WHAT YOU NEED TO DO:
Report every line below that contains the string "Open", matching uppercase and lowercase letters precisely.

* * *

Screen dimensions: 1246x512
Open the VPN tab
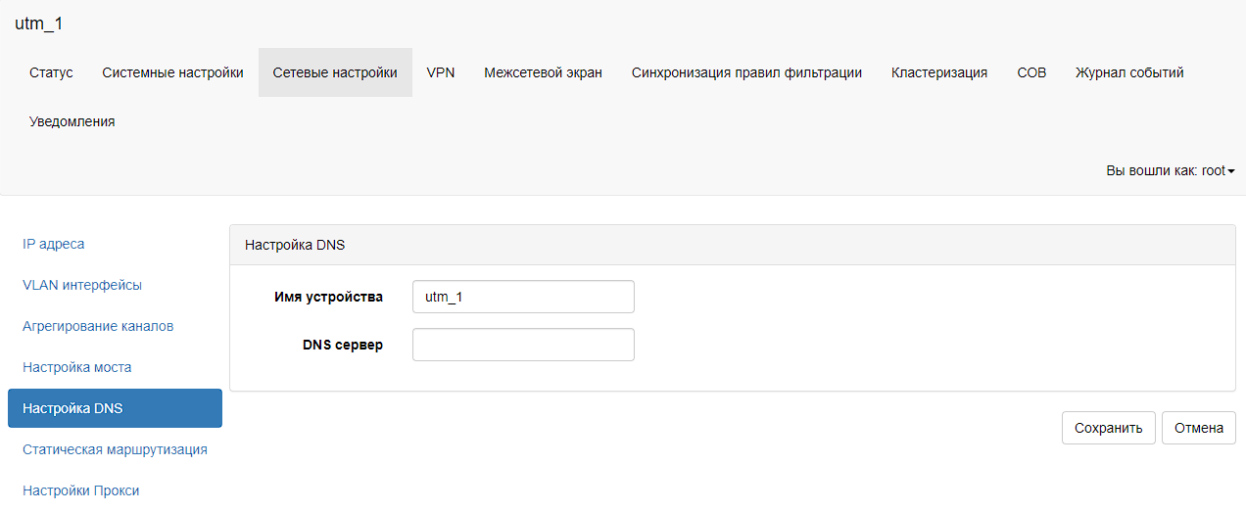click(x=441, y=72)
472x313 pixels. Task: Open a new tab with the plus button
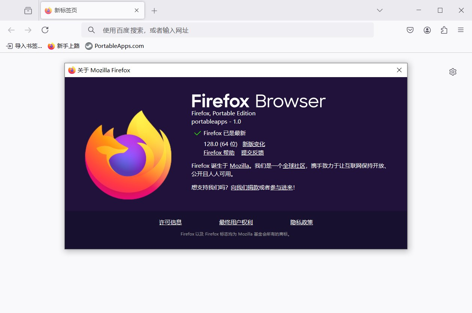154,10
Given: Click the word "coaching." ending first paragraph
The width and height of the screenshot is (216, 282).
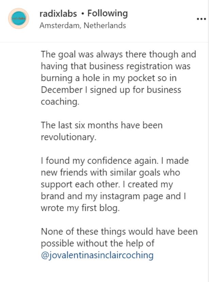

* * *

ANSWER IN FULL:
Open the VPN tab
472x313 pixels. Task: Open a new tab with the plus button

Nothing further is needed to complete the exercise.